* [Extracted data]
______
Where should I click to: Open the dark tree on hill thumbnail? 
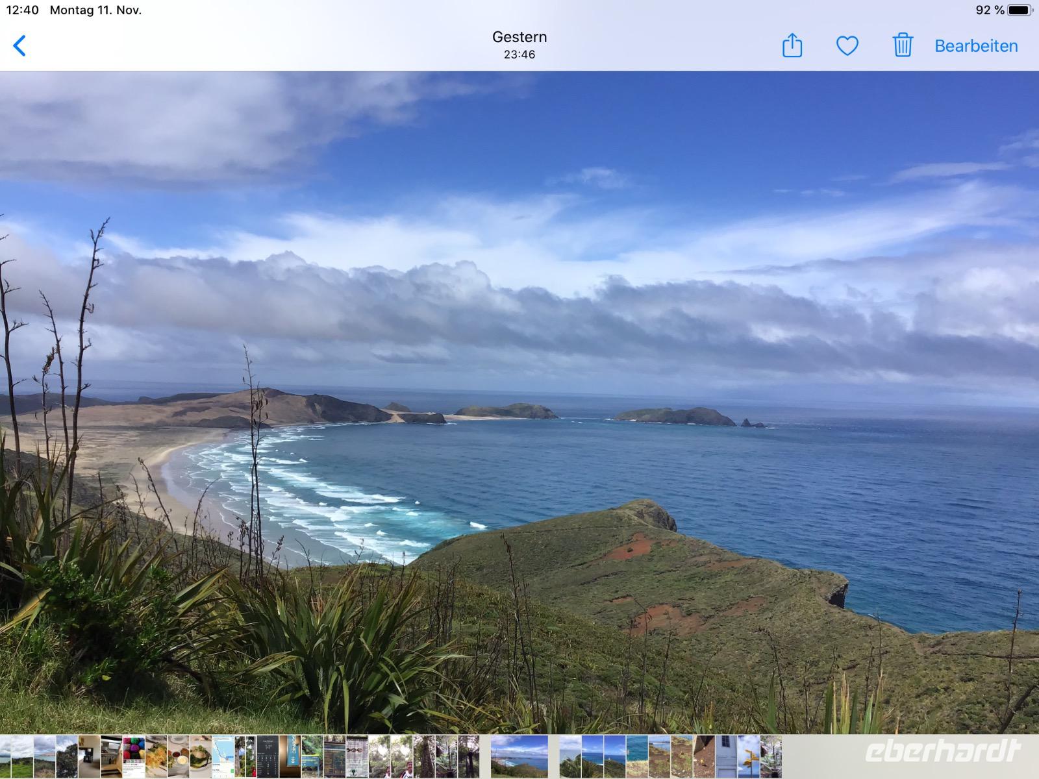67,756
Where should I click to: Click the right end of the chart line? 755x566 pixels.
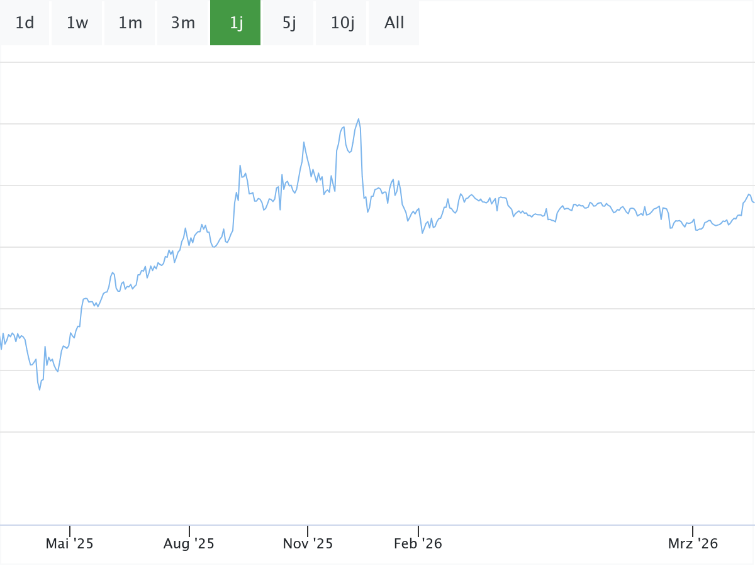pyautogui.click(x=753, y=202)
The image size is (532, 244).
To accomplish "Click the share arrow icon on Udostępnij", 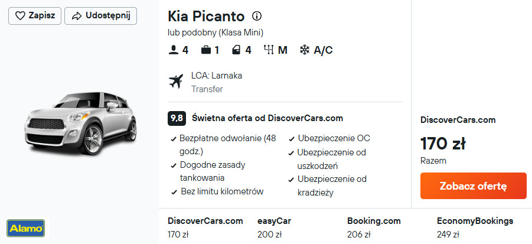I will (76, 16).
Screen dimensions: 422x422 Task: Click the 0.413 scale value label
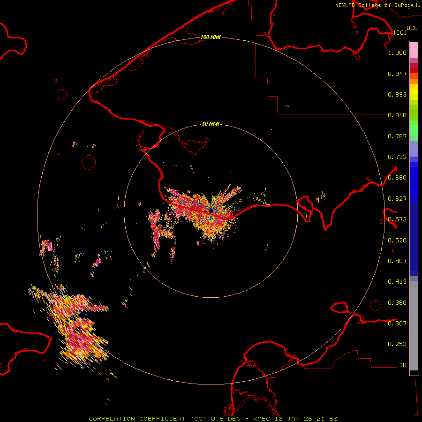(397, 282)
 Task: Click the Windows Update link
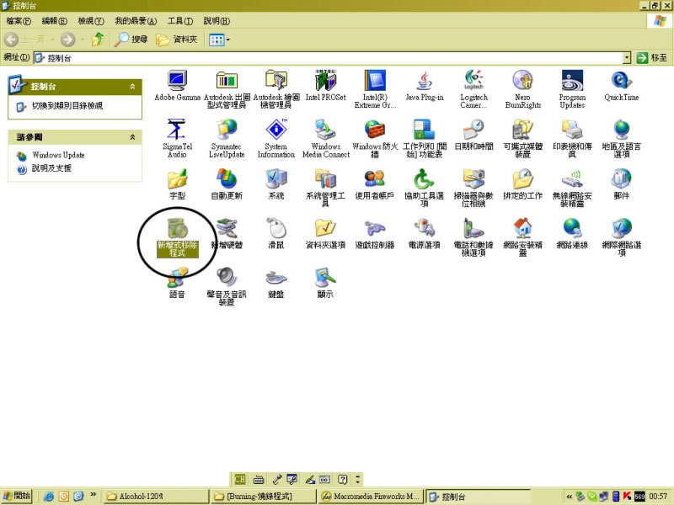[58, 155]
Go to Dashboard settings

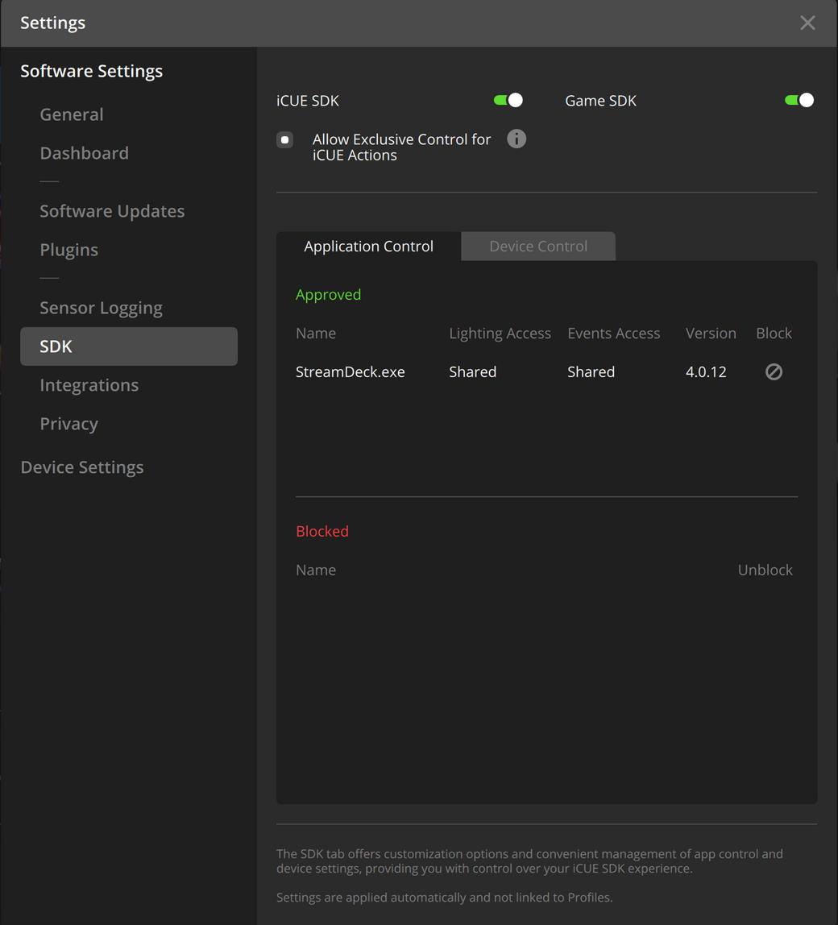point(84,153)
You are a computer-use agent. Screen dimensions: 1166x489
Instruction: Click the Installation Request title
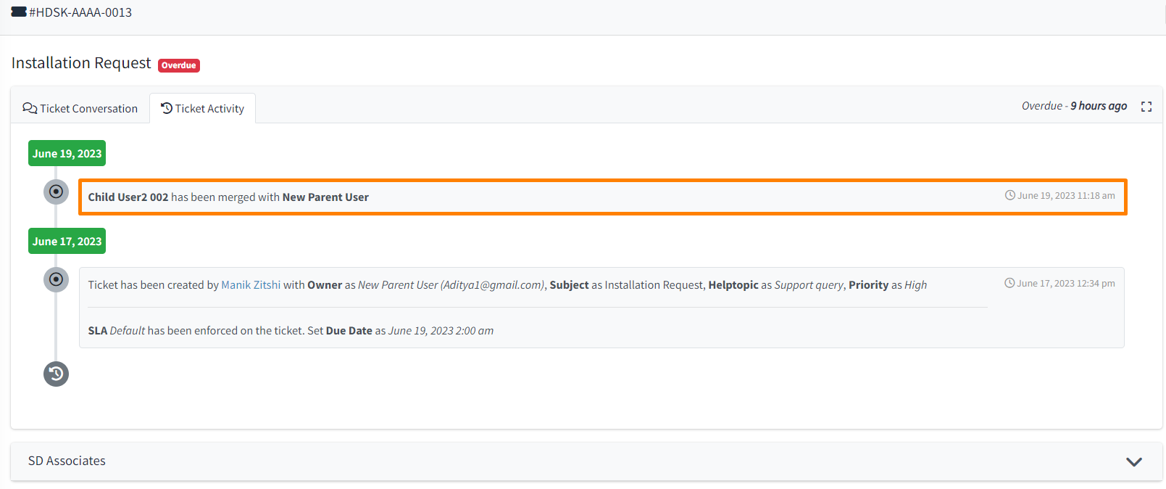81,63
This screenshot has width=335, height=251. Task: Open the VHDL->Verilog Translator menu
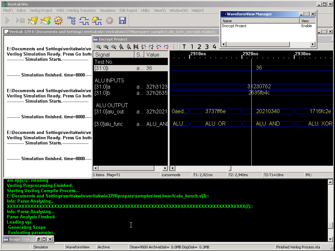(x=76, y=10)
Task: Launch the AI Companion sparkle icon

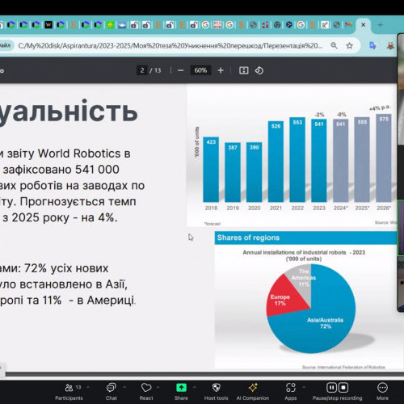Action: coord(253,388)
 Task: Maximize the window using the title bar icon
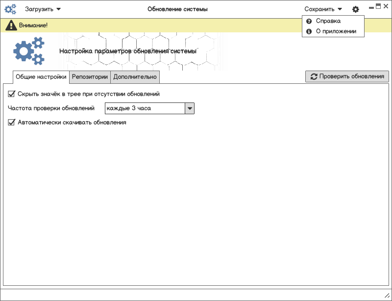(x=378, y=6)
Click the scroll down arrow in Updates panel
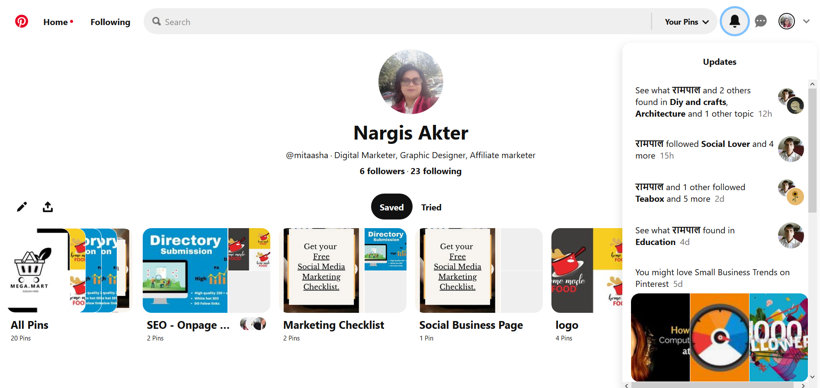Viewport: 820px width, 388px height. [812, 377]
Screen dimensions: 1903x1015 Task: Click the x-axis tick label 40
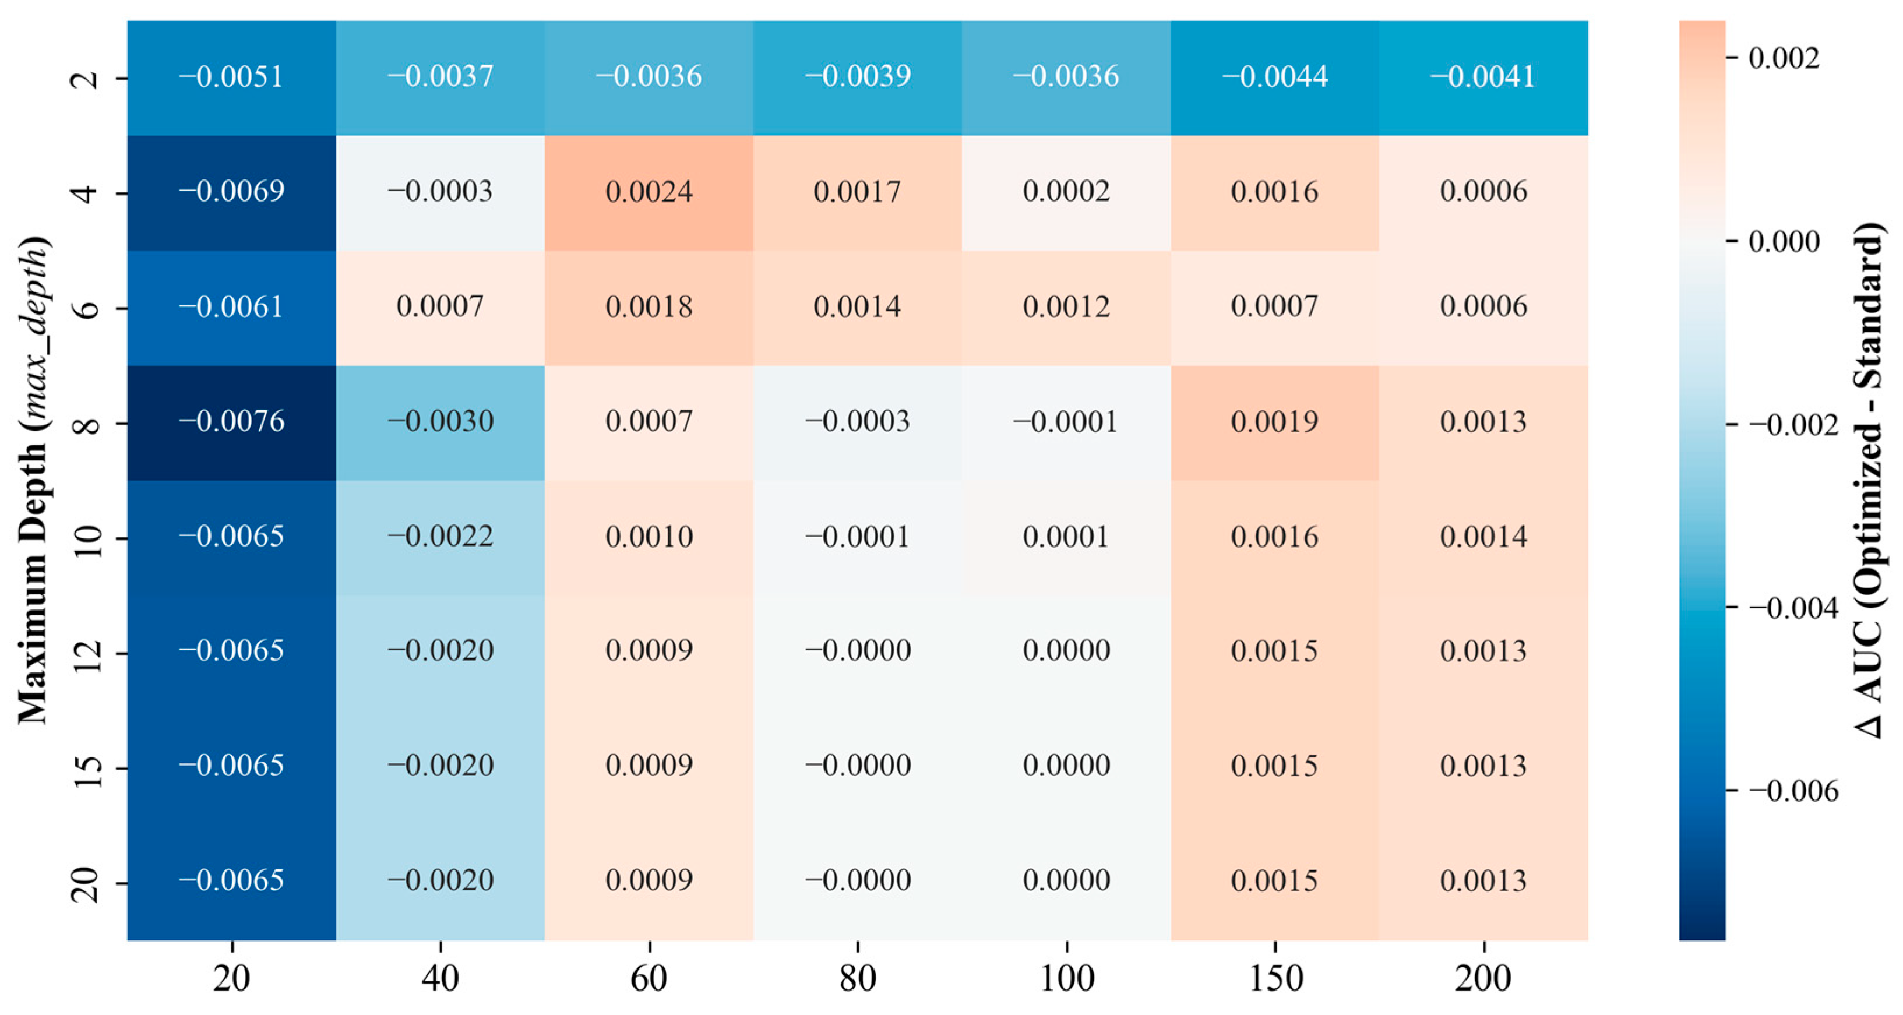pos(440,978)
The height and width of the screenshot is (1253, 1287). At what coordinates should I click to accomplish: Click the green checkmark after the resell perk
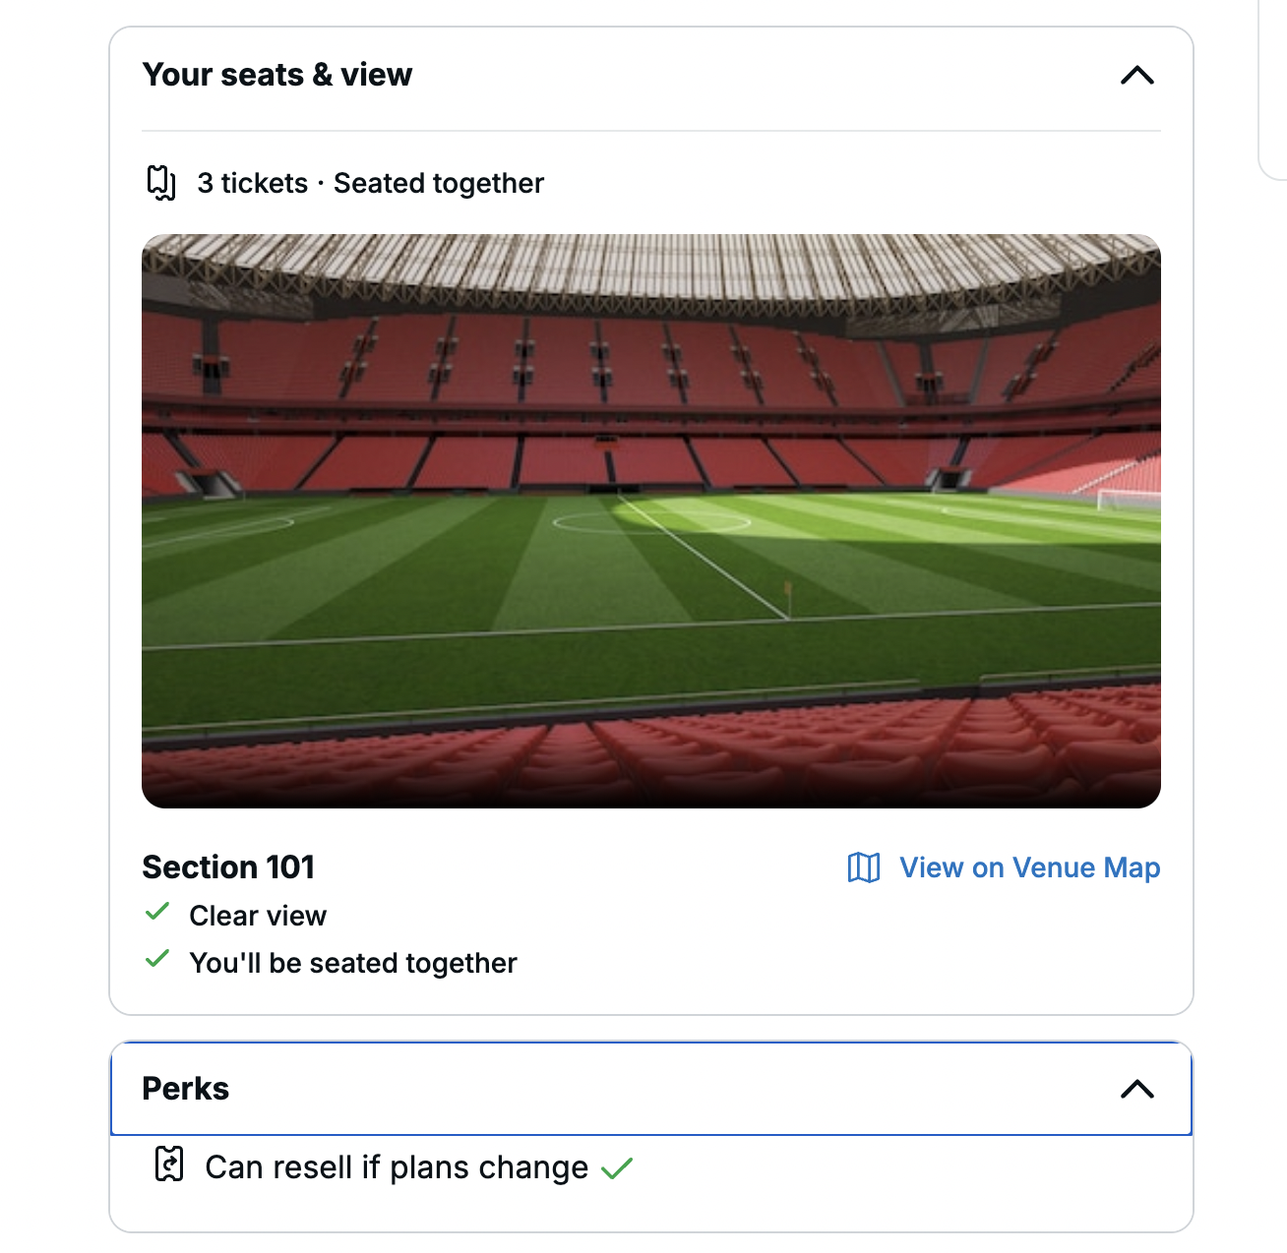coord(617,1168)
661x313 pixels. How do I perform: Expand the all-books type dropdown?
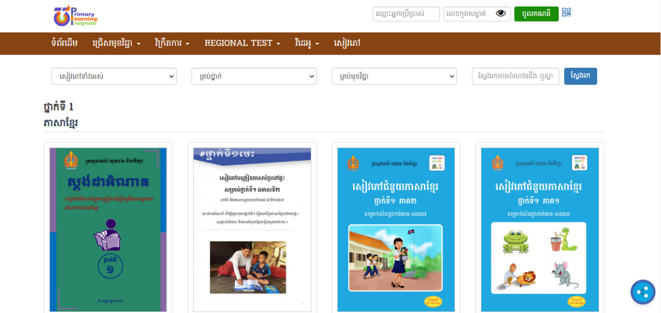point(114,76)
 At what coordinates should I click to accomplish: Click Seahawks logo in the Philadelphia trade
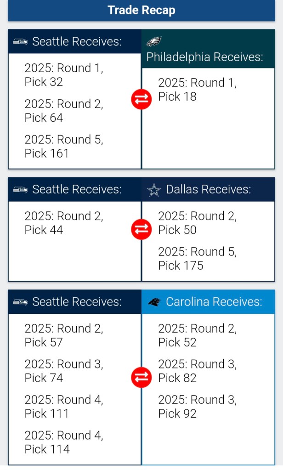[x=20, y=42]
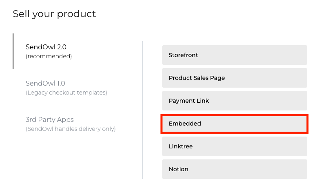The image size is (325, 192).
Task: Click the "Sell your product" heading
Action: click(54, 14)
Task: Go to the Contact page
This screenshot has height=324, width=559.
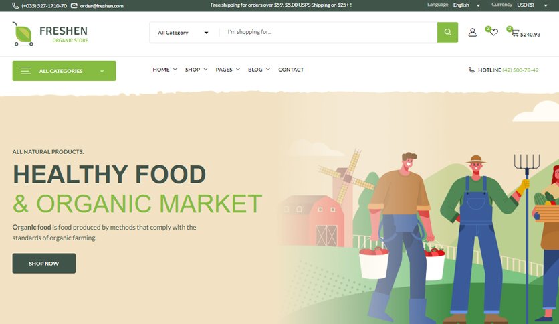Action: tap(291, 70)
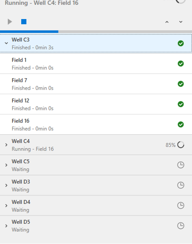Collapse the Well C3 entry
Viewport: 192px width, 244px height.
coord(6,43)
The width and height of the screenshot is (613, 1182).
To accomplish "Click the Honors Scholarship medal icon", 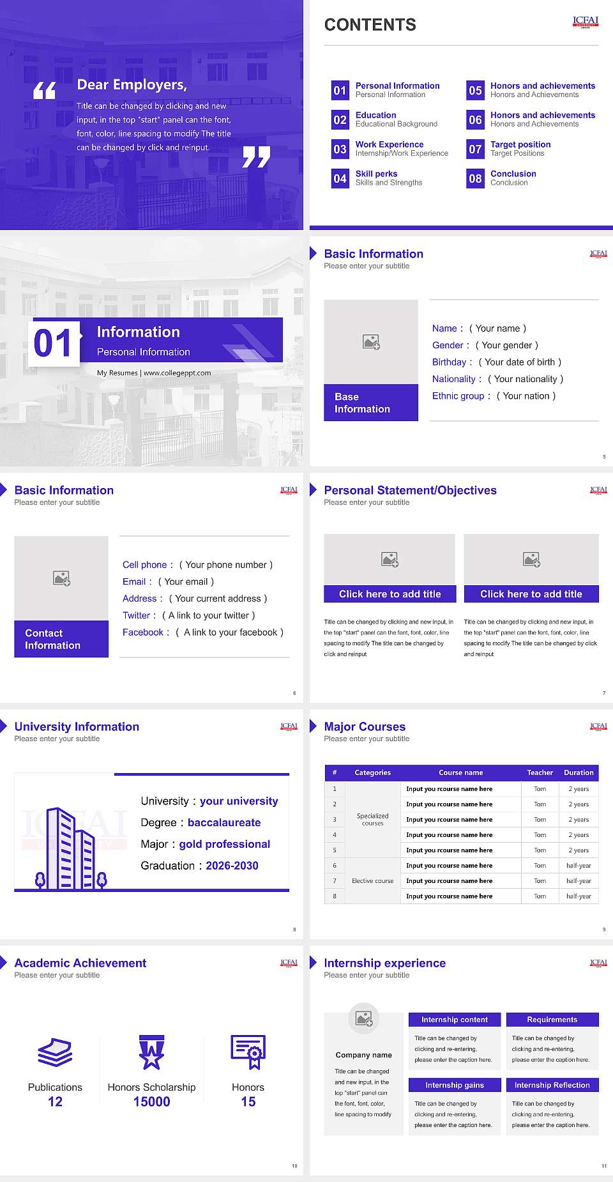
______
Leave out every picture, and copy exactly the lines from the line that contains "Task: Go to the Contact page" through the end of the material.

* [Solution for this problem]
Task: Go to the Contact page
This screenshot has height=324, width=559.
Action: tap(291, 70)
Collapse the Well C3 entry
Viewport: 192px width, 244px height.
coord(6,43)
The width and height of the screenshot is (613, 1182).
To accomplish "Click the Honors Scholarship medal icon", 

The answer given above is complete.